== Data excerpts

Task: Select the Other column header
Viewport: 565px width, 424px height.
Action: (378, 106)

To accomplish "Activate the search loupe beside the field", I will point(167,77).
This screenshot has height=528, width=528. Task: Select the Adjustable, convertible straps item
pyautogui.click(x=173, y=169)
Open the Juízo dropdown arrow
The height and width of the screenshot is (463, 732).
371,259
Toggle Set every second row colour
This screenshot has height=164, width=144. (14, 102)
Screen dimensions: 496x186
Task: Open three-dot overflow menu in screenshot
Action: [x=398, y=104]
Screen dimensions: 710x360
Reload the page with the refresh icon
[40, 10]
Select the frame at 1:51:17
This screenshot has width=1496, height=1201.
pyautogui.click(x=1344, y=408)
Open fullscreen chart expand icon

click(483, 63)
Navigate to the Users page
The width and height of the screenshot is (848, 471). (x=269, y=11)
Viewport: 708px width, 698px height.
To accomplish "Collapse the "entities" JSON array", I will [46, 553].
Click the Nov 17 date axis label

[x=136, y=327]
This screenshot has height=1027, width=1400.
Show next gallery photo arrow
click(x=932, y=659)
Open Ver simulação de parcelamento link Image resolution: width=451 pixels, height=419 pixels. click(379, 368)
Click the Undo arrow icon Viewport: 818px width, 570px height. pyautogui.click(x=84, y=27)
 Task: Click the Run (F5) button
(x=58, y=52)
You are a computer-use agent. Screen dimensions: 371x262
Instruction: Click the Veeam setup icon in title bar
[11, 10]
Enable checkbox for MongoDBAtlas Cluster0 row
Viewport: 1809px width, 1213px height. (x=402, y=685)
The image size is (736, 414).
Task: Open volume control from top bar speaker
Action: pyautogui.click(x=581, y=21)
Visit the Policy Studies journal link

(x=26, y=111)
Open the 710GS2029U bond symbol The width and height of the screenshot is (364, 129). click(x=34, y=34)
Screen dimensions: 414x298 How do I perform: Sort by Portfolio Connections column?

====

● What is expected: Identify the lines in the entries above that contain "column", then copy them out.

● Answer to this problem:
Task: Select the Other column header
Screen dimensions: 414x298 How do I perform: Sort by Portfolio Connections column?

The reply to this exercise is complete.